> **Material to process**:
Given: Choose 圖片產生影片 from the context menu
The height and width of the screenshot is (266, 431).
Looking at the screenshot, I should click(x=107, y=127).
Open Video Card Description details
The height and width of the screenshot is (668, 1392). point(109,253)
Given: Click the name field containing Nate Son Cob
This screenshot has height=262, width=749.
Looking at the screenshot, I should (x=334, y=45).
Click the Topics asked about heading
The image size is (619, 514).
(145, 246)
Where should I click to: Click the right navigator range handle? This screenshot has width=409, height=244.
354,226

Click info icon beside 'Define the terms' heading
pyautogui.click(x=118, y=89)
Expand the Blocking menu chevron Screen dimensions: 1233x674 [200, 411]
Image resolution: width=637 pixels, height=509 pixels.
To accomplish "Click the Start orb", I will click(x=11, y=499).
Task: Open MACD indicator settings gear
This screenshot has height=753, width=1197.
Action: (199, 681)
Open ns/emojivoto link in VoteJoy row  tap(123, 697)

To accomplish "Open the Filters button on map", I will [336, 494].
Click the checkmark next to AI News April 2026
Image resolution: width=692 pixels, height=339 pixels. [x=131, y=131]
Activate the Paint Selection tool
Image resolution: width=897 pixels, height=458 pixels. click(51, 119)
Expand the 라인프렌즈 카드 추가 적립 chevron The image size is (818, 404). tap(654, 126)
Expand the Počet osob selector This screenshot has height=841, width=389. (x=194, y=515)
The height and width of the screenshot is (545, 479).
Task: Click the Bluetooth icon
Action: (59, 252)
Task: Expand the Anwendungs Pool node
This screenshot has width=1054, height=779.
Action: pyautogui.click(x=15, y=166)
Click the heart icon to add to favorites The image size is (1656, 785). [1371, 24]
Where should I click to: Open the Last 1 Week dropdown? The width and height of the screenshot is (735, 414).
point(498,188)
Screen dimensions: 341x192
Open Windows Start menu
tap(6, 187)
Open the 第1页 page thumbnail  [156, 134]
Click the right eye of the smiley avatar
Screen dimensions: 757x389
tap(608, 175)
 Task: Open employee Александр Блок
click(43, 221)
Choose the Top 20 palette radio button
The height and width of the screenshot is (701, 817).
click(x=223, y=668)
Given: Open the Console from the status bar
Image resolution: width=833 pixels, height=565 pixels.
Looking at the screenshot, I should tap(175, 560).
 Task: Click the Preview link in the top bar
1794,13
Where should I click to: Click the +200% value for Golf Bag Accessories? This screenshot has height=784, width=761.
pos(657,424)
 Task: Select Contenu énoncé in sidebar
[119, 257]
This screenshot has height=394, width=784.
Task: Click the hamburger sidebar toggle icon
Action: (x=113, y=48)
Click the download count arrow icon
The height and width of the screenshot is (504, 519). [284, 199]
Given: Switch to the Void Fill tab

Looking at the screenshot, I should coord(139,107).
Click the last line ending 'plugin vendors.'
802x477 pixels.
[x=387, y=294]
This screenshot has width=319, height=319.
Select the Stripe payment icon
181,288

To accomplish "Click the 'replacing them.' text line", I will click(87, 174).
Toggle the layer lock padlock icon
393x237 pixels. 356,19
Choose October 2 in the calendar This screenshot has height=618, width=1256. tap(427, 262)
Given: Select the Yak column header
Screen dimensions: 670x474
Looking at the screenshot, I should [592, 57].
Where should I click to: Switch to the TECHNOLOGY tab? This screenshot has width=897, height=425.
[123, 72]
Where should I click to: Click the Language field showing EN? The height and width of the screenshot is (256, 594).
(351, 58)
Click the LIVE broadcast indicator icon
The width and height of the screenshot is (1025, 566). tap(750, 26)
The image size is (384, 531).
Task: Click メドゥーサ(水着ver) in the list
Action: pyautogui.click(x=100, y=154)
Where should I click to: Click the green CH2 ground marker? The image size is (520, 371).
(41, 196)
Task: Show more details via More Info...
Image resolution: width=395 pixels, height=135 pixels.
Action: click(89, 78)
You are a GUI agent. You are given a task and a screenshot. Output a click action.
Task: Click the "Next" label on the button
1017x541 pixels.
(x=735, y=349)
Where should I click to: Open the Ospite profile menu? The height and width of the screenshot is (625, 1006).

> **How to complete this task**:
In this exercise, give every record above again exactly.

> **Response below**:
Given: Choose 圖片產生影片 from the context menu
The height and width of the screenshot is (266, 431).
Looking at the screenshot, I should click(x=107, y=127).
Open Video Card Description details
The height and width of the screenshot is (668, 1392). point(109,253)
Given: Click the name field containing Nate Son Cob
This screenshot has height=262, width=749.
Looking at the screenshot, I should (x=334, y=45).
Click the Topics asked about heading
The image size is (619, 514).
(145, 246)
Where should I click to: Click the right navigator range handle? This screenshot has width=409, height=244.
354,226

Click info icon beside 'Define the terms' heading
pyautogui.click(x=118, y=89)
Expand the Blocking menu chevron Screen dimensions: 1233x674 [200, 411]
Image resolution: width=637 pixels, height=509 pixels.
To accomplish "Click the Start orb", I will click(x=11, y=499).
Task: Open MACD indicator settings gear
This screenshot has height=753, width=1197.
Action: (199, 681)
Open ns/emojivoto link in VoteJoy row  tap(123, 697)

To accomplish "Open the Filters button on map", I will [336, 494].
Click the checkmark next to AI News April 2026
Image resolution: width=692 pixels, height=339 pixels. [x=131, y=131]
Activate the Paint Selection tool
Image resolution: width=897 pixels, height=458 pixels. click(51, 119)
Expand the 라인프렌즈 카드 추가 적립 chevron The image size is (818, 404). tap(654, 126)
Expand the Počet osob selector This screenshot has height=841, width=389. (x=194, y=515)
The height and width of the screenshot is (545, 479).
Task: Click the Bluetooth icon
Action: (59, 252)
Task: Expand the Anwendungs Pool node
This screenshot has width=1054, height=779.
Action: pyautogui.click(x=15, y=166)
Click the heart icon to add to favorites The image size is (1656, 785). [1371, 24]
Where should I click to: Open the Last 1 Week dropdown? The width and height of the screenshot is (735, 414).
point(498,188)
Screen dimensions: 341x192
Open Windows Start menu
tap(6, 187)
Open the 第1页 page thumbnail  [156, 134]
Click the right eye of the smiley avatar
Screen dimensions: 757x389
tap(608, 175)
 Task: Open employee Александр Блок
click(43, 221)
Choose the Top 20 palette radio button
The height and width of the screenshot is (701, 817).
click(x=223, y=668)
Given: Open the Console from the status bar
Image resolution: width=833 pixels, height=565 pixels.
Looking at the screenshot, I should tap(175, 560).
 Task: Click the Preview link in the top bar
1794,13
Where should I click to: Click the +200% value for Golf Bag Accessories? This screenshot has height=784, width=761.
pos(657,424)
 Task: Select Contenu énoncé in sidebar
[119, 257]
This screenshot has height=394, width=784.
Task: Click the hamburger sidebar toggle icon
Action: (x=113, y=48)
Click the download count arrow icon
The height and width of the screenshot is (504, 519). [284, 199]
Given: Switch to the Void Fill tab

Looking at the screenshot, I should coord(139,107).
Click the last line ending 'plugin vendors.'
802x477 pixels.
[x=387, y=294]
This screenshot has width=319, height=319.
Select the Stripe payment icon
181,288

To accomplish "Click the 'replacing them.' text line", I will click(87, 174).
Toggle the layer lock padlock icon
393x237 pixels. 356,19
Choose October 2 in the calendar This screenshot has height=618, width=1256. tap(427, 262)
Given: Select the Yak column header
Screen dimensions: 670x474
Looking at the screenshot, I should [592, 57].
Where should I click to: Switch to the TECHNOLOGY tab? This screenshot has width=897, height=425.
[123, 72]
Where should I click to: Click the Language field showing EN? The height and width of the screenshot is (256, 594).
(351, 58)
Click the LIVE broadcast indicator icon
The width and height of the screenshot is (1025, 566). tap(750, 26)
The image size is (384, 531).
Task: Click メドゥーサ(水着ver) in the list
Action: pyautogui.click(x=100, y=154)
Where should I click to: Click the green CH2 ground marker? The image size is (520, 371).
(41, 196)
Task: Show more details via More Info...
Image resolution: width=395 pixels, height=135 pixels.
Action: click(89, 78)
You are a GUI agent. You are given a task and a screenshot. Output a click action.
Task: Click the "Next" label on the button
1017x541 pixels.
(x=735, y=349)
Where should I click to: Open the Ospite profile menu? The height and width of the screenshot is (625, 1006).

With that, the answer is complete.